The GRACE framework has been seamlessly integrated with Horovod 0.18.2. After following the
Installation guide the only modifications needed for a training script that uses Horovod's
DistributedOptimizer
or DistributedGradientTape
is to replace the optional compression parameter with
the mandatory grace
as follows:
# Horovod TensorFlow
import horovod.tensorflow as hvd
from grace_dl.tensorflow.communicator.allgather import Allgather
from grace_dl.tensorflow.compressor.topk import TopKCompressor
from grace_dl.tensorflow.memory.residual import ResidualMemory
world_size = hvd.size()
grc = Allgather(TopKCompressor(0.3), ResidualMemory(), world_size)

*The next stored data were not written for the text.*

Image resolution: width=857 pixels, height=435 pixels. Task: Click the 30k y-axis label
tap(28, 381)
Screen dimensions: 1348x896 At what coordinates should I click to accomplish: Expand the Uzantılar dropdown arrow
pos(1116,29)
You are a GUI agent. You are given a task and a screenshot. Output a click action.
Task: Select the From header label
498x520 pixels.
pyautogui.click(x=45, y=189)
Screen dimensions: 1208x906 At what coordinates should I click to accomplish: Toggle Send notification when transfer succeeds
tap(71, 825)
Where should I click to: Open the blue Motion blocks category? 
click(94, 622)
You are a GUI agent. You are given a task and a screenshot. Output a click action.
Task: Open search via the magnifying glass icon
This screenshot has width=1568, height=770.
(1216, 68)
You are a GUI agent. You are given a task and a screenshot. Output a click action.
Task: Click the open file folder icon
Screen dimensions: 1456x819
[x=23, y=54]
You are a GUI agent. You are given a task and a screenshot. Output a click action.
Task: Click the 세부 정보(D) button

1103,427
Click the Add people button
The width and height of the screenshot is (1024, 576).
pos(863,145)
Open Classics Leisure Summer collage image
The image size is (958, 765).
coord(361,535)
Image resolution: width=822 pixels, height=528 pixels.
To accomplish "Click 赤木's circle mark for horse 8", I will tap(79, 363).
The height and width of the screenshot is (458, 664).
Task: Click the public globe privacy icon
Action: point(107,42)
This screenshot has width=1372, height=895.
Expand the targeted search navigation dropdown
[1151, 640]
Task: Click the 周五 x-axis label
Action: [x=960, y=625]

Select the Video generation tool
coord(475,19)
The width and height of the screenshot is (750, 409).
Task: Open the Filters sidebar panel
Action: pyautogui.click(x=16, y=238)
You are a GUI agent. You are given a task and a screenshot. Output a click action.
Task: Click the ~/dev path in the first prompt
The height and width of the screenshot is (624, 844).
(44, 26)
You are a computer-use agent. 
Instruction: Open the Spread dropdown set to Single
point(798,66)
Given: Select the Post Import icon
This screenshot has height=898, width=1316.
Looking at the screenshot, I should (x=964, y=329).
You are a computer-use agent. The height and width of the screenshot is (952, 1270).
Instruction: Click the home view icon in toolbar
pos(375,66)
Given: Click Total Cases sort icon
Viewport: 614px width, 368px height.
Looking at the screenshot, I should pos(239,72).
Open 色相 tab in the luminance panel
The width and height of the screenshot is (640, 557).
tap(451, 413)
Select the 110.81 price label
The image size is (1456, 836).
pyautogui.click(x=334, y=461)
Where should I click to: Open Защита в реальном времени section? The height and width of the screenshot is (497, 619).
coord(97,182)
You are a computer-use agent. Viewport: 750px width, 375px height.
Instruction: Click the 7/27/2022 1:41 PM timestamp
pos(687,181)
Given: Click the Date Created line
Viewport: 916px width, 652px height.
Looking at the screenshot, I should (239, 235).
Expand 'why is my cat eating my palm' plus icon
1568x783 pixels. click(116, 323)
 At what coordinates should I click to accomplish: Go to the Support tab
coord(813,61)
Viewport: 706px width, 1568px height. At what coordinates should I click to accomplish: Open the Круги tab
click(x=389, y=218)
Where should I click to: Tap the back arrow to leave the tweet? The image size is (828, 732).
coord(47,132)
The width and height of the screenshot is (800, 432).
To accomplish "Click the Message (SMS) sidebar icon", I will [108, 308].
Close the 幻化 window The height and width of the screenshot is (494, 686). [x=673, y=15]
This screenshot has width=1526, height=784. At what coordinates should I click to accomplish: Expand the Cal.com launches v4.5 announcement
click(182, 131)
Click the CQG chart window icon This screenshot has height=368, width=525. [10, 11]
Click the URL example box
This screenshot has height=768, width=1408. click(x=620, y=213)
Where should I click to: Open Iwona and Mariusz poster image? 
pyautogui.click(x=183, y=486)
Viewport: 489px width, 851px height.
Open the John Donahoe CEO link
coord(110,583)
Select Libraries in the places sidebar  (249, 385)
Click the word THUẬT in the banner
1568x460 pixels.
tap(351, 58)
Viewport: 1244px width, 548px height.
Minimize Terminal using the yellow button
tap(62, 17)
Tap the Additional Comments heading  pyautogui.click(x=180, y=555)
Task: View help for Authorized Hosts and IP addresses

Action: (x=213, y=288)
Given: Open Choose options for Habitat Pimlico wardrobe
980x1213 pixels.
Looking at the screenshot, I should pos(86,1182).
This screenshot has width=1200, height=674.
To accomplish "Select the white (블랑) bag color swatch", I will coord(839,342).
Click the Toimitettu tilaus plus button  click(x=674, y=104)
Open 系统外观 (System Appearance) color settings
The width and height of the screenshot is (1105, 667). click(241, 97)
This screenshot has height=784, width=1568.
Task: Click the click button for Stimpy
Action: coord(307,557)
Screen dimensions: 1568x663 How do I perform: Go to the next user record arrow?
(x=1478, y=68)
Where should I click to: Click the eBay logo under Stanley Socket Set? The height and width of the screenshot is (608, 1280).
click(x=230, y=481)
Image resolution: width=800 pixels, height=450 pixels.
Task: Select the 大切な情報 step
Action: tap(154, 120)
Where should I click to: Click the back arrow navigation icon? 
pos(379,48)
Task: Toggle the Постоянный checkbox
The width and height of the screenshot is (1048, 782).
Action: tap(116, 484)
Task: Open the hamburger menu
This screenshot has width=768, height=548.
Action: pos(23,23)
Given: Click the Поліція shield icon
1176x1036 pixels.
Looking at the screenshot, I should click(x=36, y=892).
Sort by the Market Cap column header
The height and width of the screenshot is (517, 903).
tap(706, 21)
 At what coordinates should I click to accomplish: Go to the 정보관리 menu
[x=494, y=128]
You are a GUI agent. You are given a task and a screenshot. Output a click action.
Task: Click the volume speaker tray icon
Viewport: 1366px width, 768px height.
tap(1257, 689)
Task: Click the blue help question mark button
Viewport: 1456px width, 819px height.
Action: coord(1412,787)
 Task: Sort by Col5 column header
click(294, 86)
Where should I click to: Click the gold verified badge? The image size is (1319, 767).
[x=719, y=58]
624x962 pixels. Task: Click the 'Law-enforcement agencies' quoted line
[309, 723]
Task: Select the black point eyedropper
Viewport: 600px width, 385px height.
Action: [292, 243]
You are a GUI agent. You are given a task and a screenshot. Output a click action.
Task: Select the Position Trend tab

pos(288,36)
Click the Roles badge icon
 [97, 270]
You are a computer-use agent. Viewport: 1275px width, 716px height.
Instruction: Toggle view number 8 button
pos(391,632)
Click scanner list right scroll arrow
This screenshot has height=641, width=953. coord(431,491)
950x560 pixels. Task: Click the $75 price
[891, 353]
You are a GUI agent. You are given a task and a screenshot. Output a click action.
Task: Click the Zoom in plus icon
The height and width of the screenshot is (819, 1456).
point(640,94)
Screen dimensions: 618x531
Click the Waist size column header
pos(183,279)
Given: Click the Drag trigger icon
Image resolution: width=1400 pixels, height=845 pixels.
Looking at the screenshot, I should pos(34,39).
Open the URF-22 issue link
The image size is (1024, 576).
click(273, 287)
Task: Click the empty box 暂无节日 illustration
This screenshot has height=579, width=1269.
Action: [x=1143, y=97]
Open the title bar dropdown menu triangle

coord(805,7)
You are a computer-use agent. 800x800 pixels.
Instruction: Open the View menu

tape = hvd.DistributedGradientTape(tape, grace=grc)
# or with helper
from grace_dl.tensorflow.helper import grace_from_params
grc = grace_from_params(params)
# Horovod PyTorch
import horovod.torch as hvd
from grace_dl.torch.communicator.allgather import Allgather
from grace_dl.torch.compressor.topk import TopKCompressor
from grace_dl.torch.memory.residual import ResidualMemory
grc = Allgather(TopKCompressor(0.3), ResidualMemory())
optimizer = hvd.DistributedOptimizer(optimizer, grace=grc, named_parameters=model.named_parameters())
# or with helper
from grace_dl.torch.helper import grace_from_params
grc = grace_from_params(params)
Here you can find some simple examples adapted from the examples provided by Horovod.
The PyTorch distributed implementation follows closely the Horovod PyTorch implementation, replacing the communication
collectives with those of torch.distributed
.
# PyTorch distributed
from grace_dl.dist.communicator.allgather import Allgather
from grace_dl.dist.compressor.topk import TopKCompressor
from grace_dl.dist.memory.residual import ResidualMemory
grc = Allgather(TopKCompressor(0.3), ResidualMemory())
# or with helper
from grace_dl.dist.helper import grace_from_params
grc = grace_from_params(params)